I want to start German Literature Month (hosted by Caroline and Lizzy) with a big Thank You to Melissa, who blogs at The Bookbinder’s Daughter. She recently wrote about small presses, and through the article, I got to the home page of the New York Review of Books, where I clicked on the NYR Children’s Collection link. And there, to my heart’s utmost delight, I saw that two of my favorite children’s books have recently been translated by Anthea Bell and published by NYRB.
My sister and I grew up with books written by Otfried Preussler. The Little Ghost, The Water Sprite, The Little Witch, and The Robber Hotzenplotz were all favorites that were frequently read, first by our parents and then independently by us. I have such fond memories of all of these books!
In The Little Witch, a witch—only 127 years old—sneaks to Brocken Mountain on Walpurgis Night to dance and sing with all the other witches, even though she is too young to participate. Caught by her evil aunt, the witches take her broomstick to punish her and tell her she has one year to become a seriously good witch to ever be invited to another Walpurgis Night. Can the Little Witch be good for a whole year and prove herself to the other witches? Does she even know what it really means to be a good witch?

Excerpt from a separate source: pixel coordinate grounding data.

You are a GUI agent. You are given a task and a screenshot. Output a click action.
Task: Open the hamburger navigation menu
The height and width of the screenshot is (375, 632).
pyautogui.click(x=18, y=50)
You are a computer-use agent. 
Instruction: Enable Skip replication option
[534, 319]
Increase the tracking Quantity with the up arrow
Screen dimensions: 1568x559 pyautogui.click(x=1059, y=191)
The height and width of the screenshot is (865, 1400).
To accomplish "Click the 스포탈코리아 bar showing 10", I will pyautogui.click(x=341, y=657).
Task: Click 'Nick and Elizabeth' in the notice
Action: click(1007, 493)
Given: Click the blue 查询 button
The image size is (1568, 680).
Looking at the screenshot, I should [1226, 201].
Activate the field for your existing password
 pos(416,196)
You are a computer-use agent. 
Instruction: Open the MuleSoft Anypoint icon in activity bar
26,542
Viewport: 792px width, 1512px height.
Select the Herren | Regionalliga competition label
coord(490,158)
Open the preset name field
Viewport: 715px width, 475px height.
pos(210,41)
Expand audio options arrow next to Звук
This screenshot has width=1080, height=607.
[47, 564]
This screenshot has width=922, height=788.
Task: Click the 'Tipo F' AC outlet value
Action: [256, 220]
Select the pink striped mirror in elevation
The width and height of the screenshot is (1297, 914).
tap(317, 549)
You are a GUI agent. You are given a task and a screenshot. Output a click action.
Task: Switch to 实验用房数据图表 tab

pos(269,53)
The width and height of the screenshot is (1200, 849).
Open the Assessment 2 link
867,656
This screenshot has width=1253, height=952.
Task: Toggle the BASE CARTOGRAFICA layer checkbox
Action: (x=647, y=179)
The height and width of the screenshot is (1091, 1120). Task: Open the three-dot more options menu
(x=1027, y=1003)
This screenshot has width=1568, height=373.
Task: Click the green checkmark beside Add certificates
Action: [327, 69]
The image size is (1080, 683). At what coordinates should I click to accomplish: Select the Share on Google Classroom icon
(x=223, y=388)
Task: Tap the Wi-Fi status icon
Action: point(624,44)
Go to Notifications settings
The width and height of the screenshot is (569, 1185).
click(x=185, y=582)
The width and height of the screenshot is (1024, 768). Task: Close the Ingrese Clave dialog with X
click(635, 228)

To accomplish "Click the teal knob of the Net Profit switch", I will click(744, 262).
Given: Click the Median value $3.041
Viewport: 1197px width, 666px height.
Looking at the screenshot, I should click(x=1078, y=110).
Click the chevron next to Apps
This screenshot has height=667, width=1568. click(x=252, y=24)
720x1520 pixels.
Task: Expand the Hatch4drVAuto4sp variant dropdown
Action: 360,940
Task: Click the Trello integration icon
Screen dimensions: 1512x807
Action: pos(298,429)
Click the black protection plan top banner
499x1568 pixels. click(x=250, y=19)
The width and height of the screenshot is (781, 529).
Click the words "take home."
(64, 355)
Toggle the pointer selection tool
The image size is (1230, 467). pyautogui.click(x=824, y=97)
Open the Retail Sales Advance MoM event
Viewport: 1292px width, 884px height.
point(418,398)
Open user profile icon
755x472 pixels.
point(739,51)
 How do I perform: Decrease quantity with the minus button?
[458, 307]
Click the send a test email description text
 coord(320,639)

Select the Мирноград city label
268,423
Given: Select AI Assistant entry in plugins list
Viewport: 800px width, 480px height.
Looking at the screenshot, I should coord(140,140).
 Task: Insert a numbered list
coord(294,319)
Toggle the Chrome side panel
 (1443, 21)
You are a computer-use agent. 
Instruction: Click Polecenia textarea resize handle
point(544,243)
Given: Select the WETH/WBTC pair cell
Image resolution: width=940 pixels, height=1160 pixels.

In The Robber Hotzenplotz, Hotzenplotz steals the new musical coffee mill that Kasperl gave to his grandmother as a present. The robber has no problem evading Dimplemoser, the useless policeman who’s been trying to catch him for years. So Kasperl and his friend Seppel vow to catch the robber themselves, fighting not only against the robber, but also against the wicked magician Petrosilius Zackleman.
I was delighted to see how well these two books have carried themselves since they were first published 50+ years ago. I am even more delighted that the publisher decided to keep the illustrations that already graced the editions I read as a child. Looking at the pictures was like meeting old friends! The stories are firmly rooted in folklore; adult readers will easily recognize the slightly naïve character of the Kasper (the harlequin) or the various rituals that are connected to Walpurgisnacht, or Witches’ Night. Some aspects of both stories may seem a little dated, but there are plenty of humor, funny names, and tongue in cheek to delight young readers.
The books are recommended for children age 4 to 12, and I think that is a good age range. My sister and I grew up with Preussler’s books, and I am more than happy to share his stories with my children now. Guess what they’ll be getting for Christmas…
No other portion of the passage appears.